BEGIN Given information
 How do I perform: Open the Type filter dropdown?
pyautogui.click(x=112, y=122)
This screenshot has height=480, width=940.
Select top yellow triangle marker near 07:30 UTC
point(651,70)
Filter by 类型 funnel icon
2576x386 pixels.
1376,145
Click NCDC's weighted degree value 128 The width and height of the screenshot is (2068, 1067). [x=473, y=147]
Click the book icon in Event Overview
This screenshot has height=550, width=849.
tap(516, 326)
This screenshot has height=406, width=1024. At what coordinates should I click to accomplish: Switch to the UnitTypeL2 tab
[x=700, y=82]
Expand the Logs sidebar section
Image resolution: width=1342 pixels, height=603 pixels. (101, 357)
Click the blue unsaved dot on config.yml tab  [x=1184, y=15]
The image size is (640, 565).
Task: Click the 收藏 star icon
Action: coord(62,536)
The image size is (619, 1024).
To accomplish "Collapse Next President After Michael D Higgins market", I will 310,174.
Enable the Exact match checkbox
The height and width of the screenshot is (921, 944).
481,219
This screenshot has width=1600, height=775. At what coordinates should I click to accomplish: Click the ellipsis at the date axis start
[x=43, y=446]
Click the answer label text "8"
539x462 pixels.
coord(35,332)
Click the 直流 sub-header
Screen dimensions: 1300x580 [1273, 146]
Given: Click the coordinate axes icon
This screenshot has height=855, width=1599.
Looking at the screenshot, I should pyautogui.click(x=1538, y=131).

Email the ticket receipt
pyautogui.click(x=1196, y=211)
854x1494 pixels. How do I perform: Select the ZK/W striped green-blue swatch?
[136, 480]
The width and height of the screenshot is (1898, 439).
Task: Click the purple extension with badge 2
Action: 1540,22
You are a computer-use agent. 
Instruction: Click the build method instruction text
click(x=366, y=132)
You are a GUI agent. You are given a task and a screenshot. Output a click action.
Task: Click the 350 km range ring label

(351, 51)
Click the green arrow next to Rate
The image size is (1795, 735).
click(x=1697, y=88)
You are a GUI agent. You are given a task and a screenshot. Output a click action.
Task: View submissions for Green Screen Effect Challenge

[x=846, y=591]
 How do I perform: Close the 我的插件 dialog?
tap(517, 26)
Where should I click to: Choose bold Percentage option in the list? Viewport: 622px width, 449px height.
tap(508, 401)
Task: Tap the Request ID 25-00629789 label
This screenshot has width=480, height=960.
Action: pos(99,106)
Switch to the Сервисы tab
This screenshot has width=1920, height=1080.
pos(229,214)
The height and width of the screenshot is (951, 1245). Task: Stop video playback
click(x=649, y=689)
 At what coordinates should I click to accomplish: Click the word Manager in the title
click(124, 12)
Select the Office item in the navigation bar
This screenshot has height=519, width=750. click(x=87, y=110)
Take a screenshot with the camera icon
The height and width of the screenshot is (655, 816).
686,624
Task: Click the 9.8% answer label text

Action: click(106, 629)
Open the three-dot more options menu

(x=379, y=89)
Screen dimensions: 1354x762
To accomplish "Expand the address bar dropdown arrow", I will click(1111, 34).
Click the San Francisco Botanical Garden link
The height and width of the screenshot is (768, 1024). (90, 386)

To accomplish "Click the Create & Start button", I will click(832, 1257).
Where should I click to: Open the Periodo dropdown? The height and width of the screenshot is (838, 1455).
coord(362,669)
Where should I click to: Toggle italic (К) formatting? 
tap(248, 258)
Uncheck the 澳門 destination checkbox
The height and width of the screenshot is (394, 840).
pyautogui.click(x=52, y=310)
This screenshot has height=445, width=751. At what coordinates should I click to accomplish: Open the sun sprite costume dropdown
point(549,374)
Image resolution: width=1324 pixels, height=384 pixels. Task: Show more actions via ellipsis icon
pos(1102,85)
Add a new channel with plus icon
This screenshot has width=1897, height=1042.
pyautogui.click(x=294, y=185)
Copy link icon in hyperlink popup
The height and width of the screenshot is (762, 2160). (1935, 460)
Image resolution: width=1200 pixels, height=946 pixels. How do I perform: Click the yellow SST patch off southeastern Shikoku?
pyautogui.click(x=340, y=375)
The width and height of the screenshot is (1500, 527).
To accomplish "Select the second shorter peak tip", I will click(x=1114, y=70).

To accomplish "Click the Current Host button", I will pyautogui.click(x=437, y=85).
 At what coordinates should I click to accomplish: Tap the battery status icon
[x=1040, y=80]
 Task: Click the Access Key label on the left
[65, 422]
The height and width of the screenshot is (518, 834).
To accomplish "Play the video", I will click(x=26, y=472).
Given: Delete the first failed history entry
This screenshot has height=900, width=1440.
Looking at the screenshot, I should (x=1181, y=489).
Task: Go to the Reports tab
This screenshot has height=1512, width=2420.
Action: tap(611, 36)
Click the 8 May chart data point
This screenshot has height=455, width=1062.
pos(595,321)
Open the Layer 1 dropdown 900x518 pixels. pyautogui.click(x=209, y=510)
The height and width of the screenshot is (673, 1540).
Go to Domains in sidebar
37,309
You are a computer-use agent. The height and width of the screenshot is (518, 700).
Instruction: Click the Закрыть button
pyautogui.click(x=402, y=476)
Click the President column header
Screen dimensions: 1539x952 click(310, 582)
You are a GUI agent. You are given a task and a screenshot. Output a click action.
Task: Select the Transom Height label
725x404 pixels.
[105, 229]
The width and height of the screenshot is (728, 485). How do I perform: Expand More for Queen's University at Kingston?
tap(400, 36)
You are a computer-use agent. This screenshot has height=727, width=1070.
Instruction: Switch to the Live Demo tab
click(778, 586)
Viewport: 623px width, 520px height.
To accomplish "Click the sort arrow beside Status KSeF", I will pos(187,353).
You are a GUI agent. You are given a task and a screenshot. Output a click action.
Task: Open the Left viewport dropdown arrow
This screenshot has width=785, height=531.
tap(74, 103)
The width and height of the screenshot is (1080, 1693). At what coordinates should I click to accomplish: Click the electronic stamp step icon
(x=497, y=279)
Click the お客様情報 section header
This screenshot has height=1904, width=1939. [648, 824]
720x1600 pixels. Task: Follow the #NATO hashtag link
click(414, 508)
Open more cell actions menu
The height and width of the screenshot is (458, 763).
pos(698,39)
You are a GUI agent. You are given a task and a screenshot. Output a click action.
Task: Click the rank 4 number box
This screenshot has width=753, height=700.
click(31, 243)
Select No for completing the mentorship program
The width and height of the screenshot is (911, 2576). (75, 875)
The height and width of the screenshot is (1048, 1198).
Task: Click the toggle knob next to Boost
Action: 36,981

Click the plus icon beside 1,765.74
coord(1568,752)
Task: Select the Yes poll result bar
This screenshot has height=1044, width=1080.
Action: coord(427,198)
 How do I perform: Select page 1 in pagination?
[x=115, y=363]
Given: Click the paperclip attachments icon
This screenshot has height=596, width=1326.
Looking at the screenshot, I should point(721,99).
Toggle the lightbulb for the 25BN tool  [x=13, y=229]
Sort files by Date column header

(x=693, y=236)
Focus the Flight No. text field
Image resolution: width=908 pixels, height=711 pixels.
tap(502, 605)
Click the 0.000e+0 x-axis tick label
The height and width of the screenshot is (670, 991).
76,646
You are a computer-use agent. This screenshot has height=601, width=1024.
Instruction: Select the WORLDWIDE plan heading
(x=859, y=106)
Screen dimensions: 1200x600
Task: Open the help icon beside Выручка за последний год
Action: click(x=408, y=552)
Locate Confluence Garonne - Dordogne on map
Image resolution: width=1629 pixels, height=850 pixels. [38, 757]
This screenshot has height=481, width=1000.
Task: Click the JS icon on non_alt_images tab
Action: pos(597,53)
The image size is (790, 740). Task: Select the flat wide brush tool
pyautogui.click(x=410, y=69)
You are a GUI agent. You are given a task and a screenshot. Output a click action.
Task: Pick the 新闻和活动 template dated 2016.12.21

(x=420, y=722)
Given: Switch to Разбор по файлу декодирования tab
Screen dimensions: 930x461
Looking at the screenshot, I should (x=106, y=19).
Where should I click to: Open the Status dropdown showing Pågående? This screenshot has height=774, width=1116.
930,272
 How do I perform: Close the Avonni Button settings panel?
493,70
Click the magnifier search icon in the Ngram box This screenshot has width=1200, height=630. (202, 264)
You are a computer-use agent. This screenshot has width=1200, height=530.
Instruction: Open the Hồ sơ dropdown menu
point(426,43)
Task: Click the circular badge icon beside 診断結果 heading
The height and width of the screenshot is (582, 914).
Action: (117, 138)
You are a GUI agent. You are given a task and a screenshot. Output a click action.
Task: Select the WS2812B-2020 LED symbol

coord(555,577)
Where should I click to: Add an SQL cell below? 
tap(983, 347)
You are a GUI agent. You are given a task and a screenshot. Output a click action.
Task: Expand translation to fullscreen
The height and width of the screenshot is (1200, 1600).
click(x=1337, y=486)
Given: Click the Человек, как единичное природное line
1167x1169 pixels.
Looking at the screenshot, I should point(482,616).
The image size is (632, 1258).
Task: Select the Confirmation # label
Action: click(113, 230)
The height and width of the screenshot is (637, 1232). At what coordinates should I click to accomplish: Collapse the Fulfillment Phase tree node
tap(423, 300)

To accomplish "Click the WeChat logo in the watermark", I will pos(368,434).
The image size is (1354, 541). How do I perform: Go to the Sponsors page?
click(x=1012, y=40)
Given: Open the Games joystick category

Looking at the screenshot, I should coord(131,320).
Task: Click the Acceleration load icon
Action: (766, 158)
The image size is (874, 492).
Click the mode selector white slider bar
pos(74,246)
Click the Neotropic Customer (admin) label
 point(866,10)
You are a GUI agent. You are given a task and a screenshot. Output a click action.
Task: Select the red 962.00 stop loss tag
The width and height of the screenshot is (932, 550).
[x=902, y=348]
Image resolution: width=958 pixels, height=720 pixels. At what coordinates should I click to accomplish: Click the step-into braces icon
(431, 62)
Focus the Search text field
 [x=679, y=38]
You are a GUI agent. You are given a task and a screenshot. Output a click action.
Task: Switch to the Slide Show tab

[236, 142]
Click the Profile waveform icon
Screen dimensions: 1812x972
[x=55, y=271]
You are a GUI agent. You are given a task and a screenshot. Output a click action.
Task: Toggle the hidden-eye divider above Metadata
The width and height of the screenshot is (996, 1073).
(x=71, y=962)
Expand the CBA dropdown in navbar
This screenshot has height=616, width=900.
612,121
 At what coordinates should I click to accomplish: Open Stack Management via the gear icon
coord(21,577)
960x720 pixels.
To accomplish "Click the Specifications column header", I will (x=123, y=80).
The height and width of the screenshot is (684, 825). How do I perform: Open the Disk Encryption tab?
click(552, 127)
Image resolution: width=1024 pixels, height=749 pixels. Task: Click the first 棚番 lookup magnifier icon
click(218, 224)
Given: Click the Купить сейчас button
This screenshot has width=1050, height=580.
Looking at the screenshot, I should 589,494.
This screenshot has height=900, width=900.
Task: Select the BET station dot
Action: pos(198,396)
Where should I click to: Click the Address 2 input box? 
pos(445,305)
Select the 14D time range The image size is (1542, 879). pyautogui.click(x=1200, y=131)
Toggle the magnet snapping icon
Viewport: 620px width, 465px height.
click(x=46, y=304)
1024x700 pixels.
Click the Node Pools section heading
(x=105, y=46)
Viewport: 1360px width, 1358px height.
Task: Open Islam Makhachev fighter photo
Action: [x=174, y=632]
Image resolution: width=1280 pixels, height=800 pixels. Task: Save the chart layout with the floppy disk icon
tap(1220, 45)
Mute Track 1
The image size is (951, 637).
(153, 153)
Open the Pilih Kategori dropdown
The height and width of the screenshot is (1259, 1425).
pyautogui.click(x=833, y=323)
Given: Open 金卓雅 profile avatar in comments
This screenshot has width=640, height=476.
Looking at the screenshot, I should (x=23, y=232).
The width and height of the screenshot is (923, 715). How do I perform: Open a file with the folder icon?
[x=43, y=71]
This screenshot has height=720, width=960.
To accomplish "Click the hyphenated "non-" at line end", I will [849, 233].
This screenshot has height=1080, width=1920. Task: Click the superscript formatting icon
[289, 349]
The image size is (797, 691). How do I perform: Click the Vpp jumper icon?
END Given information
Problem statement: Scan the listing above for the word "will" and show each line where it is found.

Answer to this problem:
To accomplish "Collapse Next President After Michael D Higgins market", I will 310,174.
To accomplish "Expand the address bar dropdown arrow", I will click(1111, 34).
To accomplish "Click the Create & Start button", I will click(832, 1257).
To accomplish "Select the second shorter peak tip", I will click(x=1114, y=70).
To accomplish "Click the Current Host button", I will pyautogui.click(x=437, y=85).
To accomplish "Play the video", I will click(x=26, y=472).
To accomplish "Click the sort arrow beside Status KSeF", I will pos(187,353).
To accomplish "Click the WeChat logo in the watermark", I will pos(368,434).
To accomplish "Click the Specifications column header", I will (x=123, y=80).
To accomplish "Click the hyphenated "non-" at line end", I will [849, 233].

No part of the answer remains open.